Study after study has shown not only that being inactive is bad for your fitness but also that sitting for long periods each day may shorten your lifespan.

In fact sitting for more than six hours a day can make you up to 40 per cent likelier to die within 15 years than someone who sits less than three hours a day.

Basically, those who sit for longer periods of time aren't getting the consistent and continual physical activity needed to maintain a healthy body.

The facts about the effects of sitting for long periods are confronting in the modern world, which seems designed to encourage or even force workers and students to sit.

The hard truth is:

People with jobs that require sitting tend to have twice the rate of cardiovascular disease of people who mostly stand on the job.

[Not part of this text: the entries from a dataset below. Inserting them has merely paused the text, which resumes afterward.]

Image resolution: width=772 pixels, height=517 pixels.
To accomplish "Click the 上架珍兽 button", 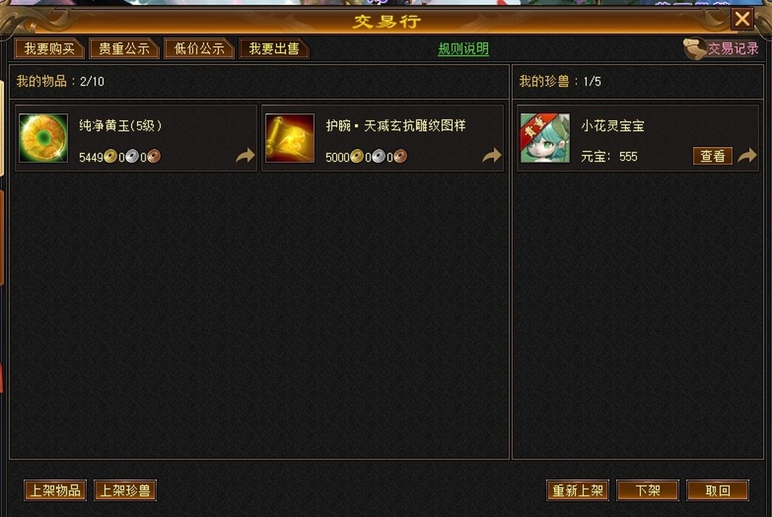I will (125, 490).
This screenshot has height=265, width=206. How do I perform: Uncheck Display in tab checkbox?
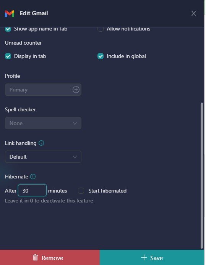pyautogui.click(x=8, y=56)
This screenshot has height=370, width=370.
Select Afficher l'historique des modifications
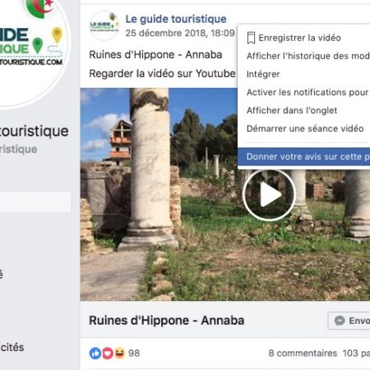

After two hours of sitting, good cholesterol drops 20 per cent.

A study published in the journal Medicine and Science in Sports and Exercise showed that men who spent more than 23 hours a week watching television and sitting in their cars (as passengers or as drivers) had a 64 per cent greater chance of dying from heart disease than those who sat for 11 hours a week or less.

As soon as you sit down, electrical activity in the leg muscles shuts off and calorie burning drops to one a minute.

If you have a desk job or spend a lot of time at the computer, proper chair height, distance from your desk, arm and wrist rests and degree of bend of the arms and legs are important. Sitting with the feet or lower legs under your chair for example, amounts to a contraction of the back of the thigh (hamstrings). Repeated shortening of these muscles results in greater tightness and lack of flexibility, which in turn can create problems with the lower back.

The muscles that are responsible for lifting the legs, as with walking or climbing stairs, are called hip flexors. With excessive sitting, these muscles react in the same way as the hamstrings, shorter and tighter. Postural changes can occur over time related to leaning forward, slouching and rounding the back, crossing the legs etc, taking its toll on the hips, spine and shoulders.

Even if you have a desk job, there are things you can do to help avoid problems related to too much sitting. These include:When the phone rings, instead of staying seated, make a habit of walking while having the conversation.

If your building has stairs, take them instead of using the lift whenever possible.

Wear a pedometer throughout the day. This can be a real eye-opener as to how inactive you may be. Aim for the recommended 10,000 steps a day.

Use work breaks to get up and move.

Set a goal of standing up and stretching once an hour. Regular stretching relieves stress and can help ease tightness that might otherwise get the better of you.